Dataset excerpt:
-=-=-=-=-

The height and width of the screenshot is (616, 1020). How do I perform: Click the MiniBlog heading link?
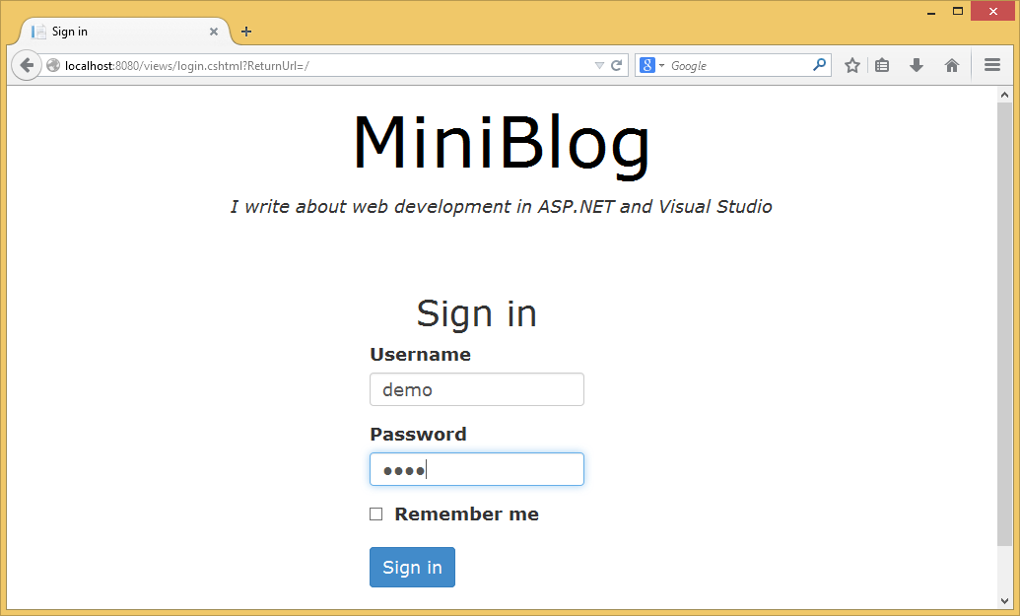(501, 143)
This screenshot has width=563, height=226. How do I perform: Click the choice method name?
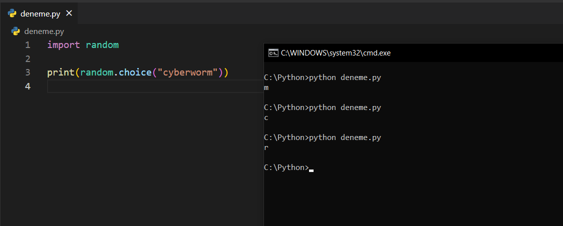(x=135, y=73)
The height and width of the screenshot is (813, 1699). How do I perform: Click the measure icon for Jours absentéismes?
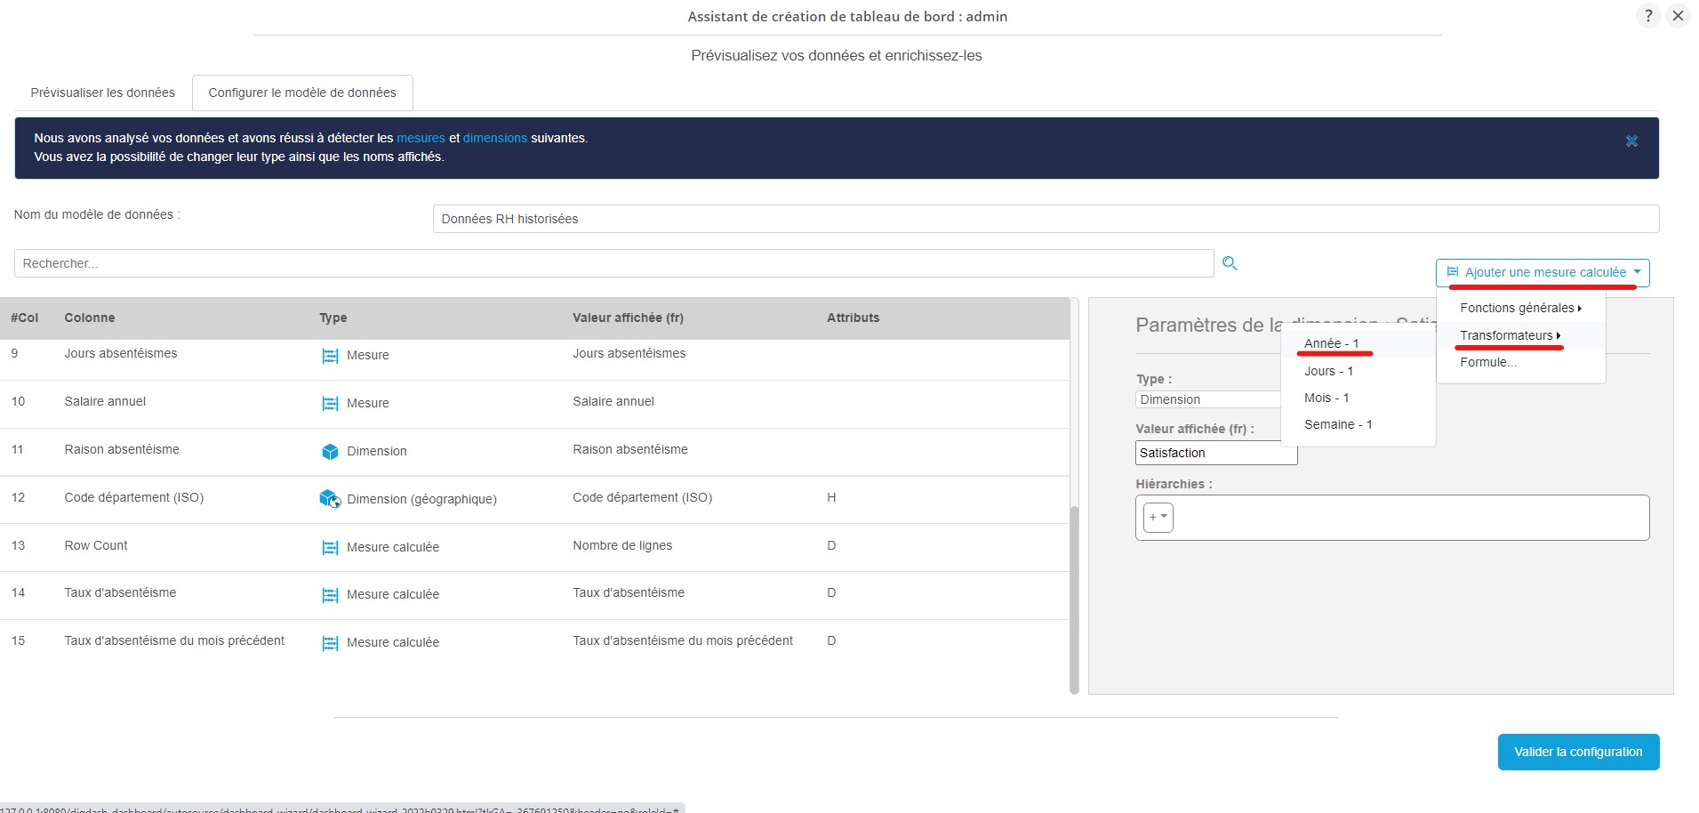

-=-=-=-=-

PROBLEM STATEMENT: Which lines in the data above contain the string "Click"? Copy each one, counting only matches with the same capitalization.

EXERCISE RESULT:
The height and width of the screenshot is (616, 1020). How do I perform: Click the MiniBlog heading link?
This screenshot has width=563, height=226. How do I perform: Click the choice method name?
The height and width of the screenshot is (813, 1699). How do I perform: Click the measure icon for Jours absentéismes?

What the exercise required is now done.